◆ **Exercise goal**
Starting at the first line of the data below, retype every line up to and including the one containing "You are a computer-use agent. 1521x585".

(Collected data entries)
○ ○ ○ ○

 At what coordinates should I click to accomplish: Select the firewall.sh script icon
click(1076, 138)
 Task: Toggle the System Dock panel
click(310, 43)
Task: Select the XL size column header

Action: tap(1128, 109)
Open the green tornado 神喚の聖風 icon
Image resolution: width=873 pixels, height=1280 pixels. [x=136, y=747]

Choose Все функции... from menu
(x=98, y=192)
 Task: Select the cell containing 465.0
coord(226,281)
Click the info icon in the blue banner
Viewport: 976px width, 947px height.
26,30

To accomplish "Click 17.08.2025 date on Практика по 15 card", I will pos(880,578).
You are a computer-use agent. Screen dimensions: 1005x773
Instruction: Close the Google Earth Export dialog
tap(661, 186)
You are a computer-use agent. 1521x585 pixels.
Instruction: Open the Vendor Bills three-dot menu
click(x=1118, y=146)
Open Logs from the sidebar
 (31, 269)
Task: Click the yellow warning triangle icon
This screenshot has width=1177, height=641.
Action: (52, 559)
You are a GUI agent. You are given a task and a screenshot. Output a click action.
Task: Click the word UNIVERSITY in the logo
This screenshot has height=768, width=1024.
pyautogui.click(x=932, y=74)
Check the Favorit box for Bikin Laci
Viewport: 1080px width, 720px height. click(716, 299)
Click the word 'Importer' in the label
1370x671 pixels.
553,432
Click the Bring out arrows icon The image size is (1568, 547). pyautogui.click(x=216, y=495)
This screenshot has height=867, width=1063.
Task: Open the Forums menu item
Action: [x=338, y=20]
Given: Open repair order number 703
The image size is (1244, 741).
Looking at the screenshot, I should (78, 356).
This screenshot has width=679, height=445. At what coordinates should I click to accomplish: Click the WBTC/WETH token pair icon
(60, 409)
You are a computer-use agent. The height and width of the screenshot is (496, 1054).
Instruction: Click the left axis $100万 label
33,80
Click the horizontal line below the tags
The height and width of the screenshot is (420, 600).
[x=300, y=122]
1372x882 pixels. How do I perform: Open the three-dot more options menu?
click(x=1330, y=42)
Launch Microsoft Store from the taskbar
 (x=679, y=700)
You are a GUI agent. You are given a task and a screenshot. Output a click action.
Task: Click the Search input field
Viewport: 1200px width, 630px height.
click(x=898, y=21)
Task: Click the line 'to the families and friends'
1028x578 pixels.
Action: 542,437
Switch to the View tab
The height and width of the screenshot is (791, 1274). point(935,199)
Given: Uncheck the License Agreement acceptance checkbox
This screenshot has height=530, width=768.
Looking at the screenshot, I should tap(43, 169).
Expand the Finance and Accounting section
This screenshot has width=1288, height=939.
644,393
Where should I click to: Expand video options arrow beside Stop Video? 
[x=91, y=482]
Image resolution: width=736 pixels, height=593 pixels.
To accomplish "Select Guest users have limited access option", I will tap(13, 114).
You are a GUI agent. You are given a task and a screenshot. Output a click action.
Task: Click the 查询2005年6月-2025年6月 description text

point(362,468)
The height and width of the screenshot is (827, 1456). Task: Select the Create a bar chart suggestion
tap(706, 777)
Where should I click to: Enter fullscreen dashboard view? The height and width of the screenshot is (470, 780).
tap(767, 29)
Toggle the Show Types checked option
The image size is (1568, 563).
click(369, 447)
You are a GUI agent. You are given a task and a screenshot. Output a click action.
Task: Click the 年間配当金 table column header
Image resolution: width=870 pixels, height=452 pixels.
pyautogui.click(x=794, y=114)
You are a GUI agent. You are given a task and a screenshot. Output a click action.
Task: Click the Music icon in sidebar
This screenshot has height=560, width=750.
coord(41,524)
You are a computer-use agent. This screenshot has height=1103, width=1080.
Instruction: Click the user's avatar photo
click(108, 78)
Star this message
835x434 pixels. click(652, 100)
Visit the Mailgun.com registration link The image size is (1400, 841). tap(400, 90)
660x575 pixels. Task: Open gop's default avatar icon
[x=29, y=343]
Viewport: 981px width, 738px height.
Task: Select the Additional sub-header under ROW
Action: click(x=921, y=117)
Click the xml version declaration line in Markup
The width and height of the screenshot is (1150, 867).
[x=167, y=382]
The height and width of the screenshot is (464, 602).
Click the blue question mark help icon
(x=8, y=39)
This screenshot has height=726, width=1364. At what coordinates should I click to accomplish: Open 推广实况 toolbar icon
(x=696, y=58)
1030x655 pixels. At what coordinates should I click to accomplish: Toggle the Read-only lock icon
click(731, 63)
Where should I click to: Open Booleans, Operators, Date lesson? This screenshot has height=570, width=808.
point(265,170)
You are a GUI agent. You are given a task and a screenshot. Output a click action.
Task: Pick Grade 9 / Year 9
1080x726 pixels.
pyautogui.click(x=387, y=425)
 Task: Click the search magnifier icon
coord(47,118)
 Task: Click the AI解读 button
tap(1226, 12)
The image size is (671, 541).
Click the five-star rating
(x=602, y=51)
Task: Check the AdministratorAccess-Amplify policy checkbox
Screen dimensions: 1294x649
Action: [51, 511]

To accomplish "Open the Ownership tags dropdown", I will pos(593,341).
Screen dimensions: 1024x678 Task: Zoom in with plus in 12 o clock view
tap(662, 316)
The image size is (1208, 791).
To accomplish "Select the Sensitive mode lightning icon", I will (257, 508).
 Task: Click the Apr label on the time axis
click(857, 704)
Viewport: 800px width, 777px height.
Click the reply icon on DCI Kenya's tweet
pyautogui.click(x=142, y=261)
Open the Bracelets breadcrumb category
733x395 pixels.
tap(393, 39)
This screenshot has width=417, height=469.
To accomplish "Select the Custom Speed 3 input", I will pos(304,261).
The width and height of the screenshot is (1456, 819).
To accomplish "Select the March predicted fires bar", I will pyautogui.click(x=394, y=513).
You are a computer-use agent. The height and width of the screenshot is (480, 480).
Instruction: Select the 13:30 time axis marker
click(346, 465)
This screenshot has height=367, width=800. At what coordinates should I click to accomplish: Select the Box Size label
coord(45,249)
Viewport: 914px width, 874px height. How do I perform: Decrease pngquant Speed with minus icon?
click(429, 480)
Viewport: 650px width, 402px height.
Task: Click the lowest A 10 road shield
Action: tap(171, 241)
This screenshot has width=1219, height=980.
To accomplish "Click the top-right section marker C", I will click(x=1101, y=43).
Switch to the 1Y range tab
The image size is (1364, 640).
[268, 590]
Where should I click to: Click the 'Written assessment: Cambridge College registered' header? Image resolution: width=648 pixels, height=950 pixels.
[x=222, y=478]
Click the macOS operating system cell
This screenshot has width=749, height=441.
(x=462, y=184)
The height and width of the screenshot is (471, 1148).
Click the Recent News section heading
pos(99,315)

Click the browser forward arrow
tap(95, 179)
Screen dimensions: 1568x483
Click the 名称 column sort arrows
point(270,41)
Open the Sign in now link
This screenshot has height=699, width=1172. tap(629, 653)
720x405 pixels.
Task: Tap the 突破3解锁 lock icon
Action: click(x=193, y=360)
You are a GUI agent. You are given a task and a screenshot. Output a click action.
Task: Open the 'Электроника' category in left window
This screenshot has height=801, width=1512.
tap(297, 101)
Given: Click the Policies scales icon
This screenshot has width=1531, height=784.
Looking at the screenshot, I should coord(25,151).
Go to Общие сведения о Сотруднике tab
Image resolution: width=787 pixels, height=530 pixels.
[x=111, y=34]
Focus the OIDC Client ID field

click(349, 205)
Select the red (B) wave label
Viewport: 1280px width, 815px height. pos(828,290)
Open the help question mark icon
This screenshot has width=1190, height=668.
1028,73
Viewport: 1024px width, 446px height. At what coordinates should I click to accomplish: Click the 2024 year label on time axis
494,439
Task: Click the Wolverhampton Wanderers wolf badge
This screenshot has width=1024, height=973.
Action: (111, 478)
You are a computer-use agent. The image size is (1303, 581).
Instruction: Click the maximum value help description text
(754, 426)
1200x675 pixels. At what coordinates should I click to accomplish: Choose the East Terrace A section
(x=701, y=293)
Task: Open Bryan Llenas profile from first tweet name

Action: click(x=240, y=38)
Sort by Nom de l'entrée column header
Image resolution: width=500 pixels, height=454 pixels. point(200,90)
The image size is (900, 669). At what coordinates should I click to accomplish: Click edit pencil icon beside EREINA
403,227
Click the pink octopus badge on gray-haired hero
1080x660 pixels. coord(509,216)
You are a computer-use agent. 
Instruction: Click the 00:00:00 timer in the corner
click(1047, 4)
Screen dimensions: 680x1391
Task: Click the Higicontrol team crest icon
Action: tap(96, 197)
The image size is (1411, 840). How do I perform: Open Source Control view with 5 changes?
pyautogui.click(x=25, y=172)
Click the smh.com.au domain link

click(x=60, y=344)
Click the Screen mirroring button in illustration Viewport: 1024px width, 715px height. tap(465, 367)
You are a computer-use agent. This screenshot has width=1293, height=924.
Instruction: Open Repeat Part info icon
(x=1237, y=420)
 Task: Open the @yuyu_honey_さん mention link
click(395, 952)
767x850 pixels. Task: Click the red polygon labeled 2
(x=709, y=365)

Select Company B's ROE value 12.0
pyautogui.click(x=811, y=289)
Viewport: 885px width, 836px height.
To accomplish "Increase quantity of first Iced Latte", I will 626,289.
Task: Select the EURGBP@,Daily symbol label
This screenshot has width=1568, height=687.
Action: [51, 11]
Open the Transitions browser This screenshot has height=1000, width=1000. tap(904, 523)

○ ○ ○ ○

◆ **Response to this task**
 At what coordinates should I click to accomplish: Select the firewall.sh script icon
click(1076, 138)
 Task: Toggle the System Dock panel
click(310, 43)
Task: Select the XL size column header

Action: tap(1128, 109)
Open the green tornado 神喚の聖風 icon
Image resolution: width=873 pixels, height=1280 pixels. [x=136, y=747]

Choose Все функции... from menu
(x=98, y=192)
 Task: Select the cell containing 465.0
coord(226,281)
Click the info icon in the blue banner
Viewport: 976px width, 947px height.
26,30

To accomplish "Click 17.08.2025 date on Практика по 15 card", I will pos(880,578).
You are a computer-use agent. Screen dimensions: 1005x773
Instruction: Close the Google Earth Export dialog
tap(661, 186)
You are a computer-use agent. 1521x585 pixels.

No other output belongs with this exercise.